Movies

Cinemark CEO Sees Amazon’s ‘Air’ Jumpstarting Streamers In Cinemas With Solid Window; Upbeat On 100+ Wide Releases For 2023

Amazon’s upcoming wide release of Ben Affleck and Matt Damon’s Nike movie Air exclusively in theaters in April “could represent the start of a substantive move into theatrical exhibition by streaming companies,” said Sean Gamble, chief executive of nation’s third-largest movie chain.

Amazon last month releaves plans to give Air a wide theatrical release April 5, the streamer’s first wide release since Mindy Kaling’s Late Night in the summer of 2019. It provided the pic with a nice opening Super Bowl ad. Content from streamers could help boost a wide release slate that badly needs boosting to over 100 films this year or beyond, creeping back to the average 130 releases pre-Covid.

“All of our traditional studio partners are insisting that theatrical is a better way of creating value,” Gamble said on a call after quarterly earnings. Movies with a theatrical window are more lucrative “and end up being better value for streaming platforms,” he said, noting that testing in its theaters bears that out. A shift in strategy, expressed by all major media congloms and highlighted again this earnings season, also reflects Wall Street’s newfound commitment to punish them for chasing streaming subscriber growth at all costs.

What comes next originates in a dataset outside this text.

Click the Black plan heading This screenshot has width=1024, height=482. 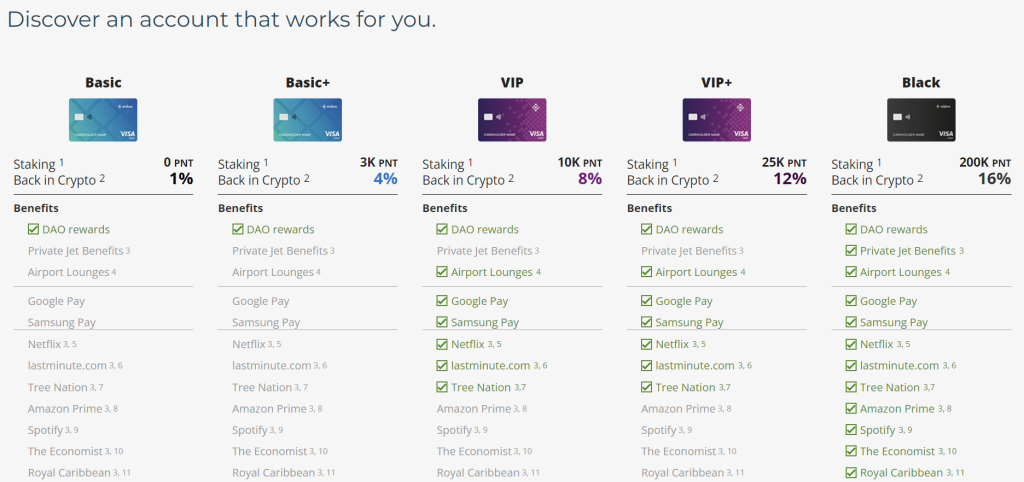[921, 83]
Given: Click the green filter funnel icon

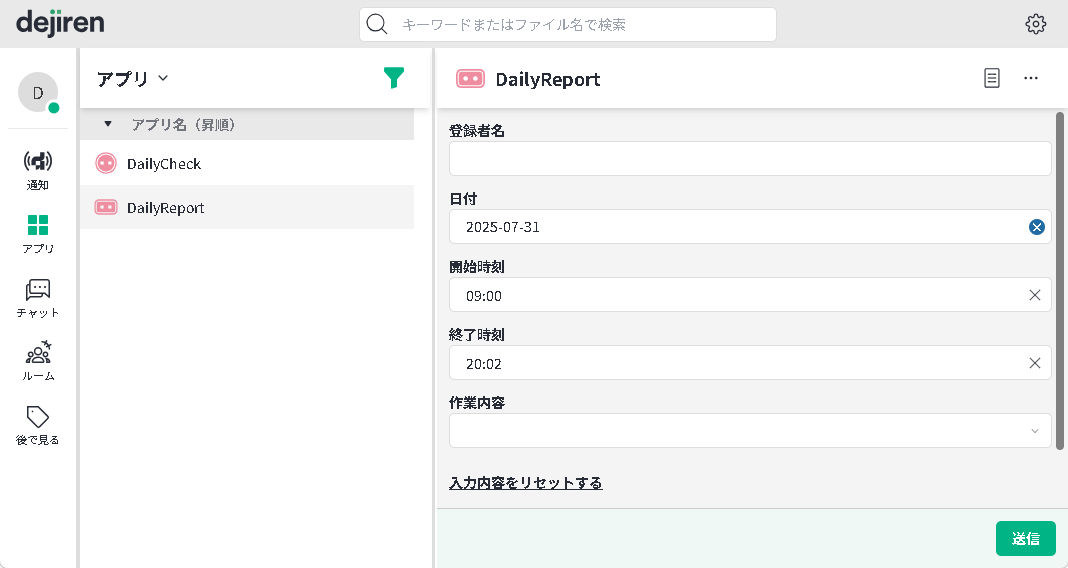Looking at the screenshot, I should [394, 78].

Amazon hasn’t indicated a window yet but it’s “directionally” starting at 45 days, Gamble said. “I’m not sure it’s public and it may not have been fully decided [but] we know that directionally that’s where its starting.”

It “depends on how well it holds” but “that seems to be the direction they’re heading on their films, what they are indicating, what they are telling us, and what we are hearing from other streamers, like Apple.”

Overall, “things are gelling for a 45-day window for the more commercial films. You need a certain amount of of run time to generate the benefits that a theatrical release can give a film.”     

Air unveils the game-changing partnership between then-rookie Michael Jordan and Nike’s fledgling basketball division, which revolutionized the world of sports and contemporary culture with the Air Jordan brand. Damon plays maverick Nike executive Sonny Vaccaro and Affleck is Nike co-founder Phil Knight. 

Despite solid progress for the full year 2022, Cinemark said fewer releases in the fourth quarter in particular and some underperformers knocked its revenue down by 10% to about $600 million. It swung to a net loss of $99 million from a profit of $5.7 million the year earlier – or EPS of negative 82 cents vs positive 5 cents. Avatar: The Way of Water hit December 18 and has helped to buoy the current first quarter.

The higher volume 2023 release sked still has gaps, notably in late summer and early fall and Gamble invited studios to consider fleshing that out.

The sked, “At least on paper now has some similarities to 2022, more volume, but there is a little bit of a lull when you get into that late summer-early fall period.” That’s always been softer, “but movies also do really well in that period,” he noted. “There is opportunity there. What we suspect might happen is that studios might see that and there certainly is the potential for some shifting around of dates.”

“For new films, if you are thinking of where to date your content, there’s a great opportunity within that window to do that.”

Noteworthy this current quarter, Cinemark founder Lee Roy Mitchell, 85, stepped down from Cinemark’s board following an influential tenure spanning nearly 40 years. Mitchell and his wife Tandy founded Cinemark in 1984 and grew it to a global company with nearly 6,000 screens across 16 countries. Mitchell served as CEO through 2006. His son Kevin Mitchell, 54, succeeds him as a Mitchell board designee.